Solitude is a common aspect of feminist writing. The solitary space is often depicted as either a liminal one or a permanent structure: either the woman is waiting for her space to be filled with companionship, or she believes she will die alone. Karin Arndt presented a study in 2013 which analysed “nine women’s first-person accounts of extended periods of solitude” (Arndt, 2013) likening both positive and negative experiences to Virginia Woolf’s A Room of One’s Own. Madness, peace, seclusion, and empowerment are all aspects associated with the secluded woman in literature. Traditionally, female writers have managed to find empowerment here: the woman finds freedom in her madness in Charlotte Perkins Gilman’s The Yellow Wallpaper, for example. This is in direct contrast to depictions of isolated women becoming undesirable, such as the mad woman in the attic trope exacerbated by Jane Eyre. Arndt’s study directly references Virginia Woolf, who was a known advocate of positive isolation: “How much better is silence; the coffee cup, the table. How much better to sit by myself like the solitary sea-bird that opens its wings on the stake. Let me sit here forever with bare things, this coffee cup, this knife, this fork, things in themselves, myself being myself.” (Woolf, 1931). The duplexity of freedom and confinement are common themes in women’s stories of isolation, often depicting the experience as a physical one. Are their bodies trapped, do they resent confinement, or do they find freedom when the limitations of the cultural meanings inscribed on their bodies are no longer deemed relevant to their state of physical existence? This concept is dually interesting when applied to the physical condition of womanhood itself. Jeanette Winterson muses on the notion of her body as a disguise or social costume, wondering if “skin, bone, liver, [and] veins are the things [she uses] to hide [herself. She has] put them on and… can’t take them off. Does that trap… or free [her]?” (Winterson, 2001). This notion of freedom and confinement in female bodies is one which is at the forefront of feminist embodied writing, and is something which I found integral to the development of my own writing.

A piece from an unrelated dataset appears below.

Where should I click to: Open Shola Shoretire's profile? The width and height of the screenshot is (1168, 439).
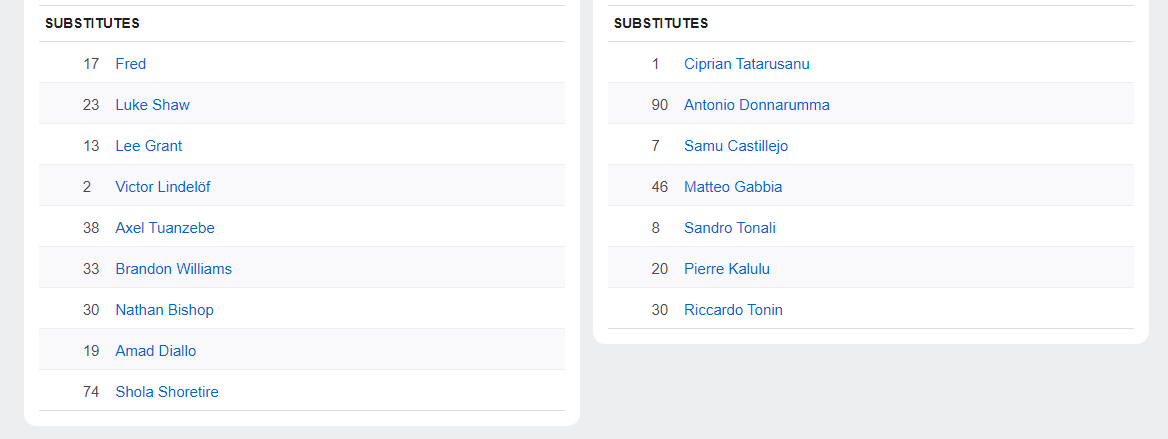point(167,392)
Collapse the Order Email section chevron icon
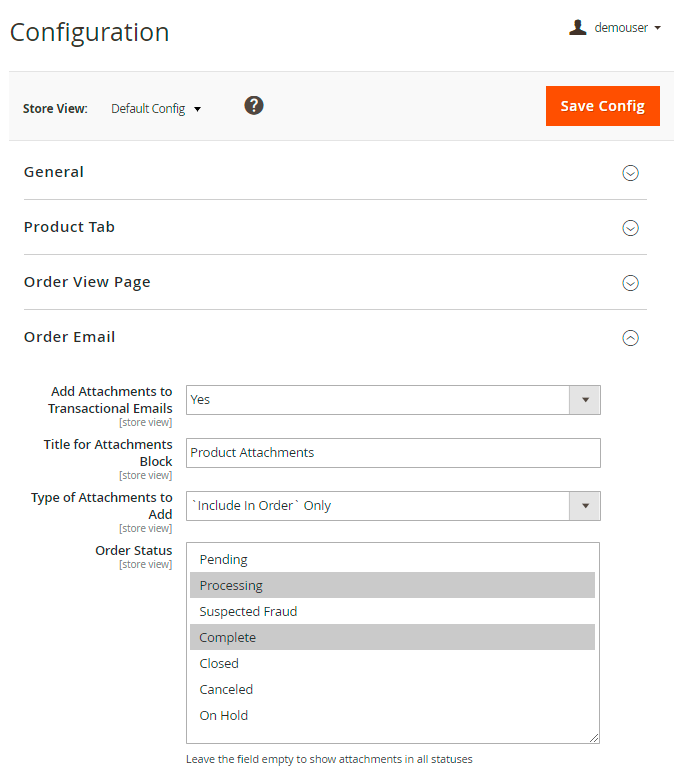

Embodied writing is the act of representing physicality within writing, and in turn invites readers to resonante sympathetically with the bodily experience being depicted. This is pertinent in the context of feminist writing, women’s bodies, and womanhood. Internal experiences, social meanings inscribed on ‘Othered’ bodies, authorial and reader bias, horror, the feminist grotesque, solitude, and the duality of freedom and confinement are all aspects which influence the ways in which writing about womanhood are affected by embodied experience and sympathetic resonance, and in turn have affected my own writing style.



Reference List

Anderson, R (2001) Embodied Writing and Reflections on Embodiment, Journal of Transpersonal Psychology, 33 (2), 83-98

Arikan, S (2016) Angela Carter’s The Bloody Chamber: A Feminist Stylistic Approach, The Journal of International Social Sciences, 26 (2), 117-130

Arndt, K (2013) A room of one's own, revisited: An existential hermeneutic study of female solitude (Doctoral dissertation, Duquesne University)

Braziel, J (2001) Bodies out of Bounds: Fatness and Transgression, University of California Press

Conboy, K (1997) Writing on the Body: Female Embodiment and Feminist Theory,  Columbia University Press

Davies, S (2019) Women’s minds matter, Aeon

Feinberg, L (1993) Stone Butch Blues, Alyson Books

Martinez, M (2009) When I Say Love, Contrary Magazine Spring 2009

Milosavljević, T (2017) 'The body does matter': Women as embodied social subjects in Angela Carter's Nights at the Circus, Educons University

Rice, C (2009) Imagining the Other? Ethical Challenges of Researching and Writing Women's Embodied Lives, Feminism & Psychology, 19 (2)

Russo, M (1994) The female grotesque : risk, excess, and modernity, Routledge

Smith, Z (2018) On Shame and Writing, Louisiana Channel

Winterson, J (2001) The Powerbook, Vintage Publishing

Wong, R (1999) passion rampant in small secret rooms, Ariel Vol 30 (2)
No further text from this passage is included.